Successful completion of any study is based on enrollment. An important outcome of a study’s feasibility review is defining—before the study even begins—how subjects will be recruited and retained, as well as how the study will be implemented.
Not only is it essential to have a recruitment plan in place prior to starting a study, but to also re-evaluate that plan at key points during the study (based on study length and projected enrollment rate). Failure to enroll the study’s required sample size is not only problematic to determining whether endpoints are met, but failure to enroll a study could ethically be said to put those enrolled at unnecessary risk, because the proposed endpoint could not be met.
Many recruitment techniques require advance IRB approval:
• Presentations to local groups
• Mail/phone canvasses of caregivers
• Neighborhood network promotion
• Public-site postings
• Print-media notices
• Use of health controls
• Social media postings
After enrollment, successful execution of a study requires vigilant management. General principles of executing a study are comprised of oversight, communications, and organization.
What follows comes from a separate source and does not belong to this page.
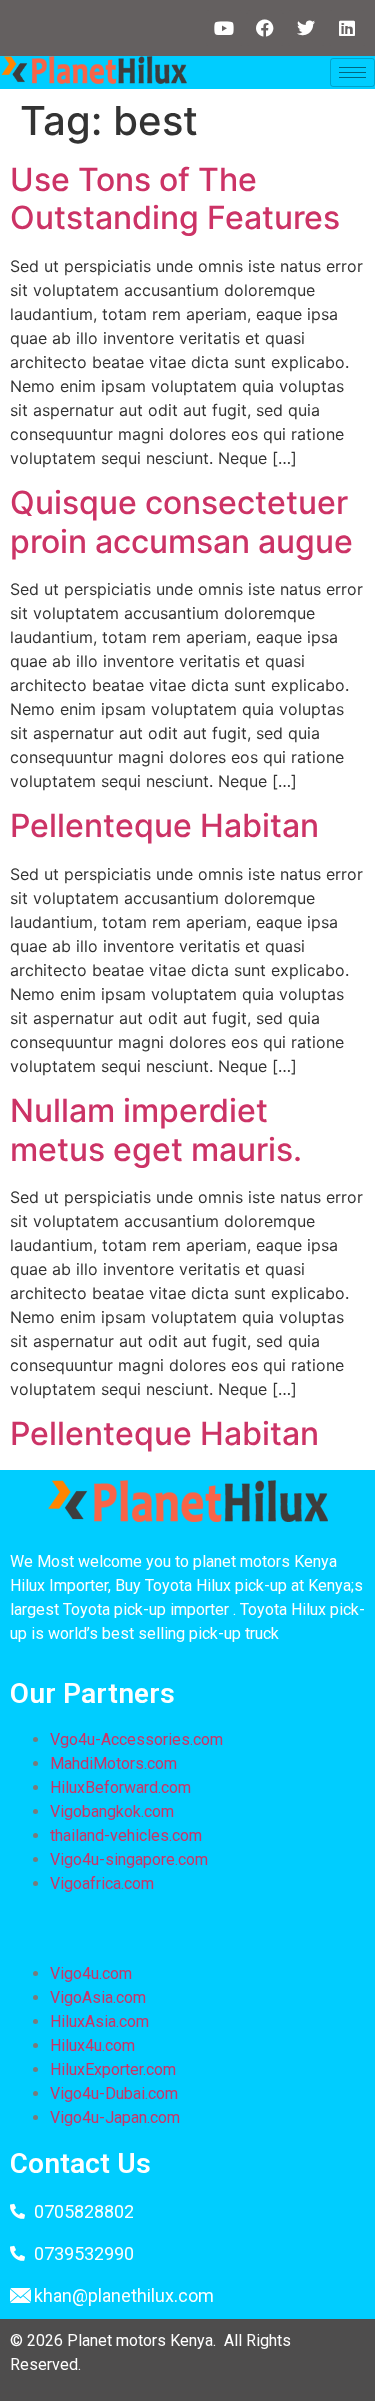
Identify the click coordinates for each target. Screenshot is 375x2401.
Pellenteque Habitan (164, 825)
• The principle investigator is designated to oversee the entire study. S/he can delegate responsibility and should do so, to be well-trained and knowledgeable coordinators and, if possible, regulatory and financial staff.
• The research team should be in constant communication from prior to starting a study to it its closure. All team members should be engaged and all can contribute. Frequency of meeting and reviewing study progress can contribute to a study’s success.
• Each research team member should have designated tasks and be responsible for those tasks.
The general categories of tasks involved in research implementation are the following:
• Regulatory (including but not limited to IRB submission and annual review)
• Subject recruitment and retention
• Subject visits with required procedures and assessments
• Regular required reporting
• Management of monitor visits and preparation for potential audits
• Invoicing sponsor(s) and reconciling budgets
The entire scope of study implementation travels through pre-study to closure.